About this task >> Give back all of the data, word for word.

Stored items >>
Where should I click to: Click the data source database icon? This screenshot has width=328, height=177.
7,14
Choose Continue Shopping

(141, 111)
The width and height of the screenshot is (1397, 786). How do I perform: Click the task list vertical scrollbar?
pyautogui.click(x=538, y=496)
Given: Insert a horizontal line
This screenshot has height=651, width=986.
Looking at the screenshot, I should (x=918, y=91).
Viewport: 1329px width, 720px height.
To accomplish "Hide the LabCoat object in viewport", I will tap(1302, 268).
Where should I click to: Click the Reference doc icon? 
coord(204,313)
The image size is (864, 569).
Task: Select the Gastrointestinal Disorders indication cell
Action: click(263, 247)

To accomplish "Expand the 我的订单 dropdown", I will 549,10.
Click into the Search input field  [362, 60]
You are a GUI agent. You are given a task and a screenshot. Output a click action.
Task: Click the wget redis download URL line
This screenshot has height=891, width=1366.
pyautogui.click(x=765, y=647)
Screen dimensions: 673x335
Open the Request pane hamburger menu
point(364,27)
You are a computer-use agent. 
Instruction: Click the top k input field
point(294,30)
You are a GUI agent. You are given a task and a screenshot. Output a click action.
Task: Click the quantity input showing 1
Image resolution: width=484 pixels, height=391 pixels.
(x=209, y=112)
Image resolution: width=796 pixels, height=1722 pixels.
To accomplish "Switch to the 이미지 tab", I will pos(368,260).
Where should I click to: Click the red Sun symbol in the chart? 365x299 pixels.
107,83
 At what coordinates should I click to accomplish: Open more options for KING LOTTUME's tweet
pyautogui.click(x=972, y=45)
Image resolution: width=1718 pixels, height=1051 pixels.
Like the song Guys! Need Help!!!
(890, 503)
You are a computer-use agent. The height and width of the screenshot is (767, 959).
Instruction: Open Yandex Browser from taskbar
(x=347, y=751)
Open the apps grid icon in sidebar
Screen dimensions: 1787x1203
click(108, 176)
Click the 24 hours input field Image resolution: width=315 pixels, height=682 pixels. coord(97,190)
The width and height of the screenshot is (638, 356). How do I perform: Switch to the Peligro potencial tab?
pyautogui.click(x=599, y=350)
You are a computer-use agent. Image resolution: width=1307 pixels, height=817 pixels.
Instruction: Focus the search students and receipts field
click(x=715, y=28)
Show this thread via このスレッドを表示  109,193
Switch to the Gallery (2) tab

Answer section >>
Where should I click to: Click the data source database icon? This screenshot has width=328, height=177.
7,14
Choose Continue Shopping

(141, 111)
The width and height of the screenshot is (1397, 786). How do I perform: Click the task list vertical scrollbar?
pyautogui.click(x=538, y=496)
Given: Insert a horizontal line
This screenshot has height=651, width=986.
Looking at the screenshot, I should (x=918, y=91).
Viewport: 1329px width, 720px height.
To accomplish "Hide the LabCoat object in viewport", I will tap(1302, 268).
Where should I click to: Click the Reference doc icon? 
coord(204,313)
The image size is (864, 569).
Task: Select the Gastrointestinal Disorders indication cell
Action: click(263, 247)

To accomplish "Expand the 我的订单 dropdown", I will 549,10.
Click into the Search input field  [362, 60]
You are a GUI agent. You are given a task and a screenshot. Output a click action.
Task: Click the wget redis download URL line
This screenshot has height=891, width=1366.
pyautogui.click(x=765, y=647)
Screen dimensions: 673x335
Open the Request pane hamburger menu
point(364,27)
You are a computer-use agent. 
Instruction: Click the top k input field
point(294,30)
You are a GUI agent. You are given a task and a screenshot. Output a click action.
Task: Click the quantity input showing 1
Image resolution: width=484 pixels, height=391 pixels.
(x=209, y=112)
Image resolution: width=796 pixels, height=1722 pixels.
To accomplish "Switch to the 이미지 tab", I will pos(368,260).
Where should I click to: Click the red Sun symbol in the chart? 365x299 pixels.
107,83
 At what coordinates should I click to accomplish: Open more options for KING LOTTUME's tweet
pyautogui.click(x=972, y=45)
Image resolution: width=1718 pixels, height=1051 pixels.
Like the song Guys! Need Help!!!
(890, 503)
You are a computer-use agent. The height and width of the screenshot is (767, 959).
Instruction: Open Yandex Browser from taskbar
(x=347, y=751)
Open the apps grid icon in sidebar
Screen dimensions: 1787x1203
click(108, 176)
Click the 24 hours input field Image resolution: width=315 pixels, height=682 pixels. coord(97,190)
The width and height of the screenshot is (638, 356). How do I perform: Switch to the Peligro potencial tab?
pyautogui.click(x=599, y=350)
You are a computer-use agent. Image resolution: width=1307 pixels, height=817 pixels.
Instruction: Focus the search students and receipts field
click(x=715, y=28)
Show this thread via このスレッドを表示  109,193
Switch to the Gallery (2) tab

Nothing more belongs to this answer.